2025-12-05 デラウェア大学(UD)
<関連情報>
- https://www.udel.edu/udaily/2025/december/reversible-conductive-hydrogel-bioelectronics/
- https://www.nature.com/articles/s41467-025-66034-x
自己組織化導電性高分子コロイドの熱可逆ゲル化 Thermo-reversible gelation of self-assembled conducting polymer colloids
Vidhika S. Damani,Xinran Xie,Rachel E. Daso,Khushboo Suman,Masoud Ghasemi,Weiran Xie,Ruiheng Wu,Yuhang Wu,Calvin L. Chao,Julian E. Alberto,Casey M. Lorch,Ai-Nin Yang,Dan My Nguyen,Tulaja Shrestha,Kayla Otero,Chun-Yuan Lo,Darrin J. Pochan,Enrique D. Gomez,Jonathan Rivnay & Laure V. Kayser
Nature Communications Published:05 December 2025
DOI:https://doi.org/10.1038/s41467-025-66034-x
Abstract
Electrically conductive hydrogels based on conducting polymers have found increased use in bioelectronics due to their low moduli that mimic biological tissues, their ability to transport both ionic and electronic charges, and their ease of processing in various form factors via printing or injection. Current approaches towards conductive hydrogels, however, rely on covalent and therefore irreversible crosslinking mechanisms. Here, we report a thermo-responsive conducting polymer (TR-CP) that undergoes a fully reversible non-covalent crosslinking at 35 °C within less than a minute to form conductive hydrogels.

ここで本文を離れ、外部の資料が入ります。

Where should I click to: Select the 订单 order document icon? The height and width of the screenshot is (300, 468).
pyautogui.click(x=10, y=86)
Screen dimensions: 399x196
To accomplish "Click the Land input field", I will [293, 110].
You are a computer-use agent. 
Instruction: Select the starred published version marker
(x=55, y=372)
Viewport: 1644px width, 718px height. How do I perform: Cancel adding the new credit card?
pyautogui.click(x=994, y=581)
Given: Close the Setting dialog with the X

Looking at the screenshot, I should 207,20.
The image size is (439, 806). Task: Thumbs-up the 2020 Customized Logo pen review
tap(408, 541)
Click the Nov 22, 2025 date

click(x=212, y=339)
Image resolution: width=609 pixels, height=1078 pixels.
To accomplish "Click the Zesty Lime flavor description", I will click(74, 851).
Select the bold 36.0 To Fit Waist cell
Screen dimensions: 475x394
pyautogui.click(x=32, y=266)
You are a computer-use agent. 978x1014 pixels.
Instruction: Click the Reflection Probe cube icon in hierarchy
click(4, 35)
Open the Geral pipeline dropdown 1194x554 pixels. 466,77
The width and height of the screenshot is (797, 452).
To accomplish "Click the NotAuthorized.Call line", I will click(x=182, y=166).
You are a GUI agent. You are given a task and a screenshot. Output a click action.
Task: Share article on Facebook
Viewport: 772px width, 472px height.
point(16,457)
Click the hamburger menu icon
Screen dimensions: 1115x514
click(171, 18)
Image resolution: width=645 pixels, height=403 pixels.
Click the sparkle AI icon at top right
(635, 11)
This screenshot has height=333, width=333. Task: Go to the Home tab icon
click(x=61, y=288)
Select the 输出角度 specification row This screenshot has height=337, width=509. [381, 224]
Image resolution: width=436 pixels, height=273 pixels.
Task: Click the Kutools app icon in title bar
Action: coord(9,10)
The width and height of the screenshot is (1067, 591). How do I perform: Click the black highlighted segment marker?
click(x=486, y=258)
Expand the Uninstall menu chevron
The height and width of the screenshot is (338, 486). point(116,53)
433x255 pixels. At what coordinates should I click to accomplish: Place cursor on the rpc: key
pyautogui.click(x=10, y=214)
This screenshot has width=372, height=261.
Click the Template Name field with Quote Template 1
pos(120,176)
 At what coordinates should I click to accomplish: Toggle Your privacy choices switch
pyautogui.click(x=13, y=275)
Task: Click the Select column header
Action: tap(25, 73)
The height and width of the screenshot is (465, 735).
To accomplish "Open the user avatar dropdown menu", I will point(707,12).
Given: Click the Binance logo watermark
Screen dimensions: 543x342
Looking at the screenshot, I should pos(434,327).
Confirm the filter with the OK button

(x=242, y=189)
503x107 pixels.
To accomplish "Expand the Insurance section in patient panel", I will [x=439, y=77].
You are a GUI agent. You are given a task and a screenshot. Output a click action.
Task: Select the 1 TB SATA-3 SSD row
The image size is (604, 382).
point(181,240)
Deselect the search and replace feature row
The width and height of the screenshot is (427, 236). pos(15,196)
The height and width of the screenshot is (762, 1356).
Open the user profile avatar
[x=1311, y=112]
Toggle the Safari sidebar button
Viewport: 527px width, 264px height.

The TR-CP is based on a block polyelectrolyte complex, that self-assembles into well-defined colloidal particles in water which undergo an isovolumetric sol-gel transition just below physiological temperature. The hydrogels have tunable mechanical properties in the 20 to 200 Pa range, are stable at various pH and salt conditions, self-healing, injectable, and biocompatible in vitro and in vivo. We demonstrate that the TR-CPs can be used to fabricate sensitive, conformal and reusable electrodes for surface electromyography. This thermo-responsive material provides exciting opportunities for stimuli-responsive and adaptive bioelectronics.